But the present is full of encouragement. The new life has begun: the woman is here;—not the martyred woman of the past; not the self-absorbed woman of the present, but the awakened woman of the future. That woman whose faculties have been cultivated, whose gifts have been trained, whose mind has been enlarged, whose heartbeats respond to the touch of the unseen human, and whose quickened insight recognizes father, brother, sister, and friend beneath the strange as well as the dilapidated robe.

This woman whose face no artist has painted, who is not yet familiar, is among us, and will remain. Her work humanizes and reconciles, and the changes it will effect will come so noiselessly that the majority will not be aware of them till they are accomplished, and then each one will announce, and perhaps believe, that they themselves have brought these things about. But this will not matter, for when the work is done it is really of little consequence who did it, since all who do any good work at all are simply agents and ministers, charged with a task it is their business to perform, and happy only as they are able to execute it. It is those who are "let alone," who live for and in themselves, who are the unhappy ones; and for these, though they possess fine houses, much gold, stocks and bonds, the poorest worker may well fervently pray that the new life may come to these also.

The Days That Are[1]

We live in an age of discontent. Discontent has been deified. It has been called divine; and unrest, the seal as well as the sign of progress. Doubtless there is a time and a place even for discontent, for there is no faculty that has not its function. But discontent, which is a sacred fire when it burns within and is kept for home use, is a mischievous and destroying element when it is widely distributed and unthinkingly-employed by ignorance and short-sightedness.

[Footnote 1: The Cycle.]

Then it is certain that if discontent is good, content is far better, and thankfulness better yet. If time teaches us anything, it is to work and wait and trust; to be thankful for what is—for the digging and seeding time as well as for the harvest; for one must come before the other.

Time brings only one regret—that we had not more joy in the things that were; more belief, more patience, more love; more knowledge of the way things work out; more willingness to help toward the final result. The preparation, the planting, the laying foundations, must be done in the dark; usually done with blind eyes as well, which see not what may or will be, but anticipate a harvest of pain from a spring-time of rain. Yet these showers may have been indispensable to the ground, and the seed may have expanded and sent its shoots up to the surface in consequence of them.

But why use symbols? The days that are;—the days that are with us are the good days. Suppose it is hard work, and only the prospect of hard work? Work is the best thing we have got: it is salvation. It is the means by which we struggle up out of the darkness into the light. It is the law of life. It is the ministry of all that is good in the world; and the better it is the better for us, the better for every one. It is only those who do not know how to work that do not love it; to those who do, it is better than play—it is religion.

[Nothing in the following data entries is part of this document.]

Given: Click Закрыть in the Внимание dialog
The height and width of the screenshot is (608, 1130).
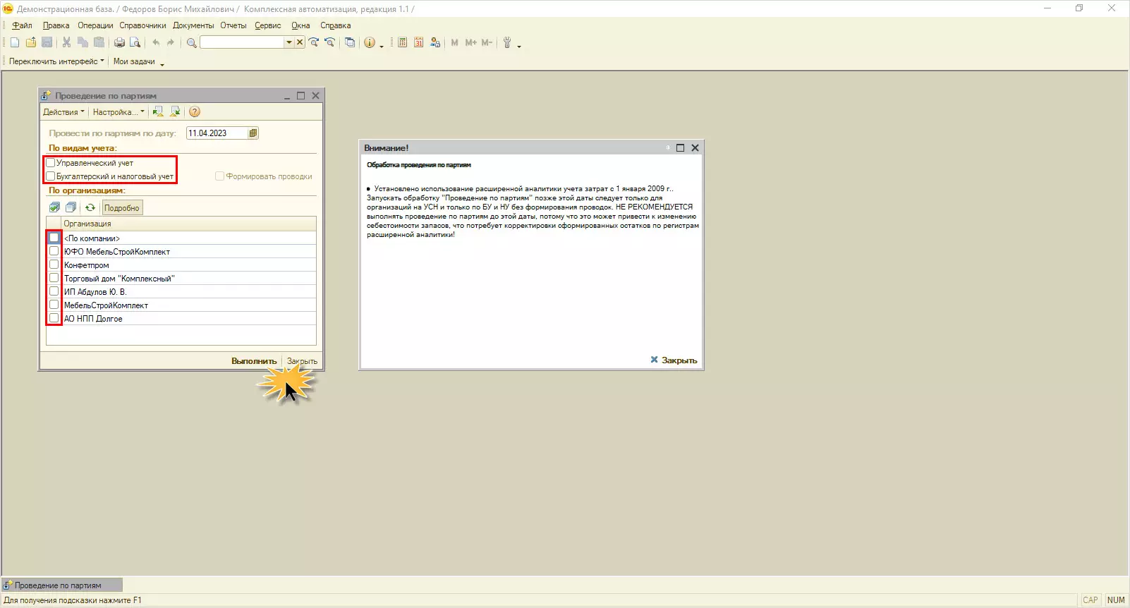Looking at the screenshot, I should [x=674, y=360].
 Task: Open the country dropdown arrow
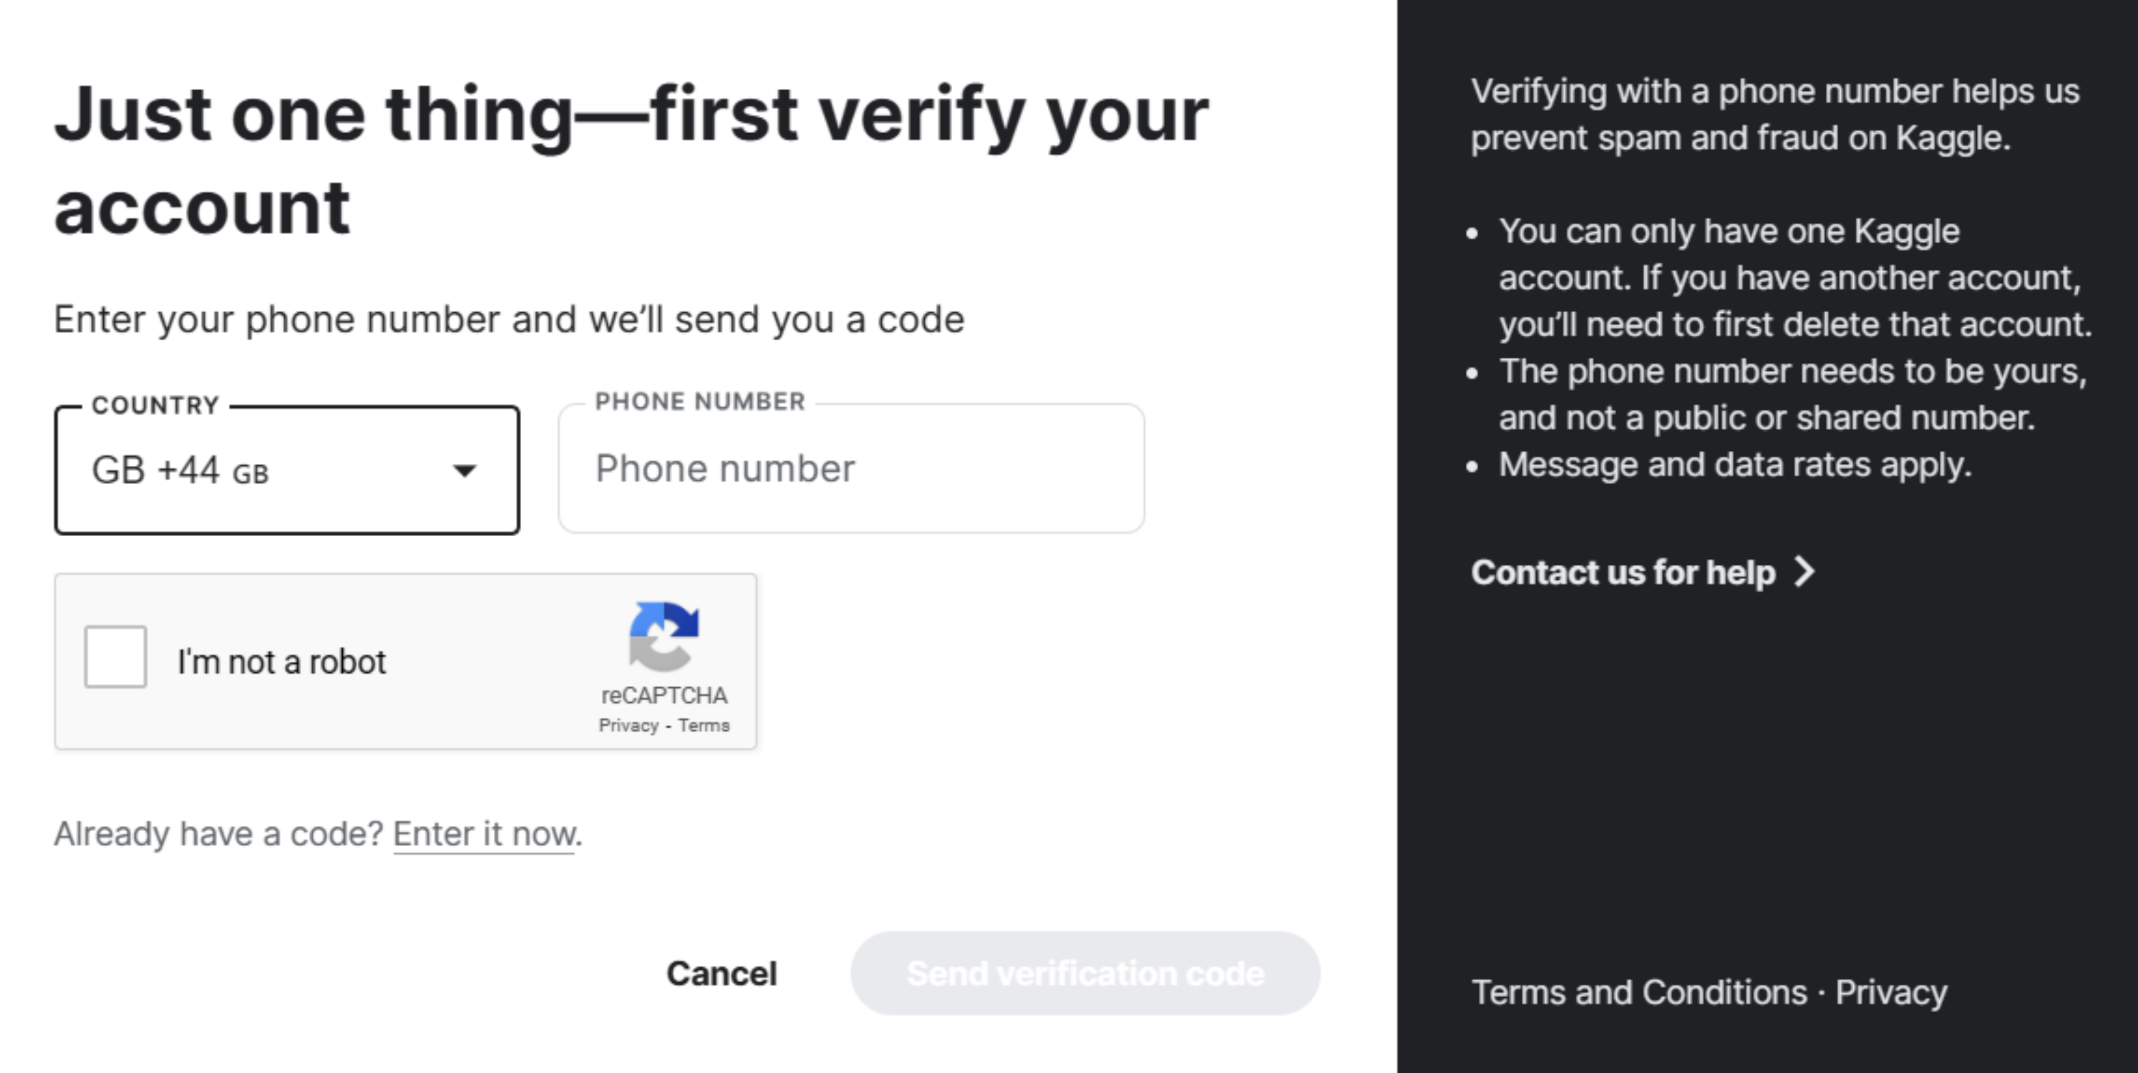point(465,471)
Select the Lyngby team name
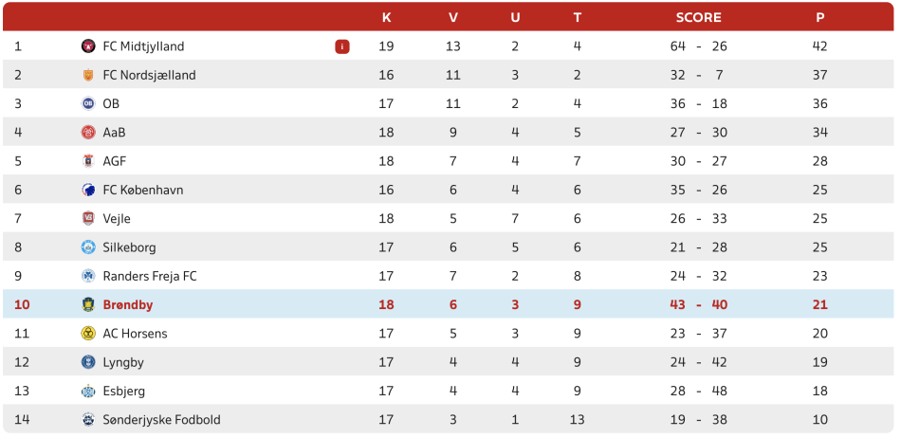901x438 pixels. coord(123,362)
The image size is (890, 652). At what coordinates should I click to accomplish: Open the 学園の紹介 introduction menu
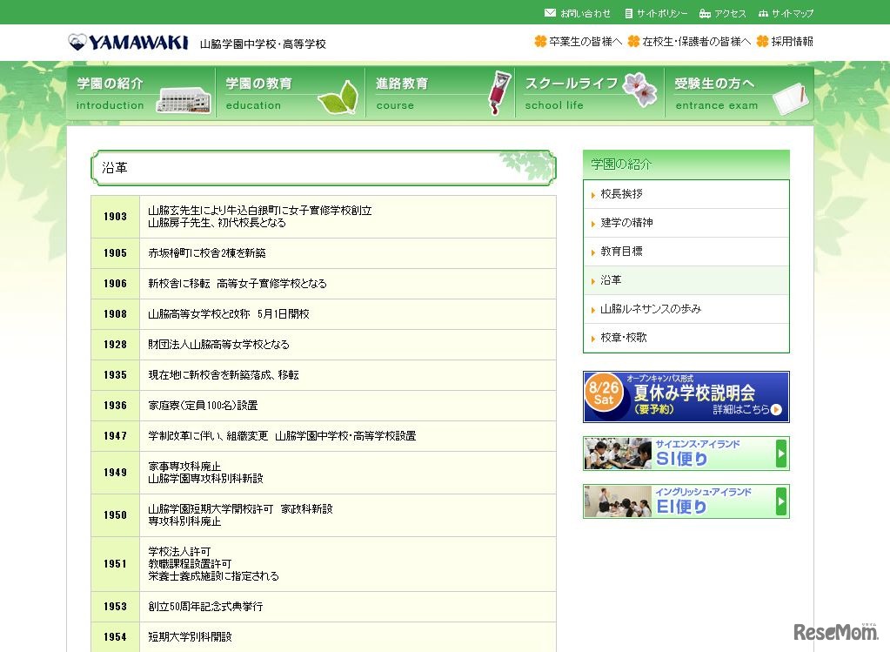(x=141, y=93)
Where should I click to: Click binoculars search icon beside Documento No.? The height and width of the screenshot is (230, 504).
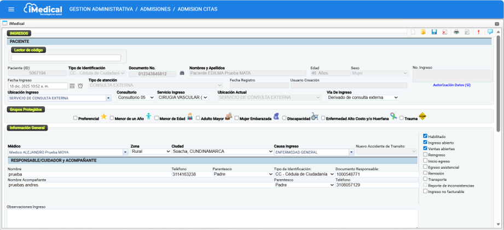182,73
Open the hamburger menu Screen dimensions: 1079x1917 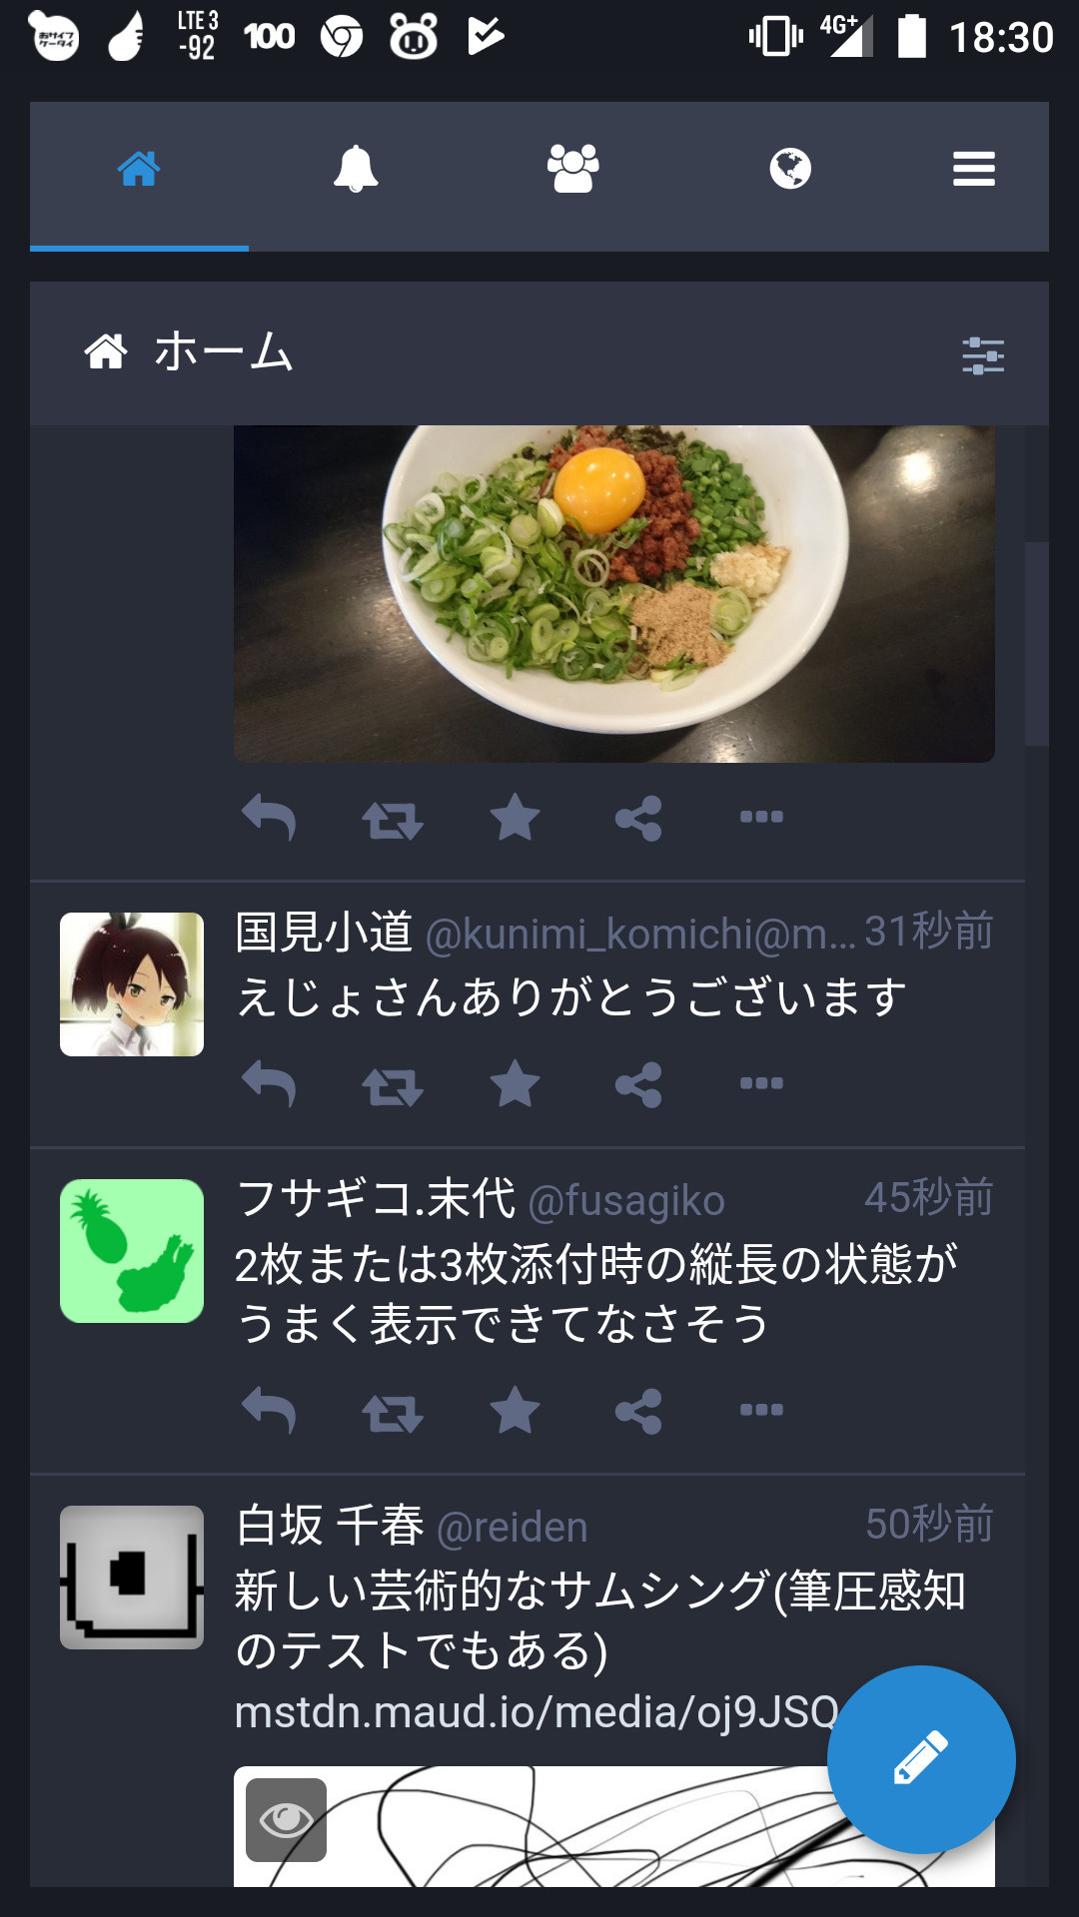(x=974, y=169)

But this is the mere influence of work itself. Suppose, besides your work, you have the blessing of a family to be cared for, and your work provides for them? This consecrates every part of it. It makes every movement of the hand a benediction, every heart-throb an unuttered prayer. Are not these days so full of labor best days? For about you are those you love. They are under the roof you provide; their voices furnish the music, their presence the sunshine of your life. Sometimes that which your discontent craves will come to you. The freedom from toil, the absence of "troubles" that now loom up so large to you; but with your troubles your joys will have vanished, and you will sit in the twilight waiting for the end, and wishing that you had cultivated the sweetness instead of the bitterness of the beginning, that you had not allowed the thorns to cover up your roses.

Wisdom seems to have been the same always, but each one has to learn its lessons for himself. That is the reason why there is so little apparent progress in essential truths. There are always those who have grown into their realization; there are always those who are at the threshold, and who must travel over the same paths, for we can none of us acquire true wisdom for another; it must become a part of ourselves, of our own moral and spiritual consciousness.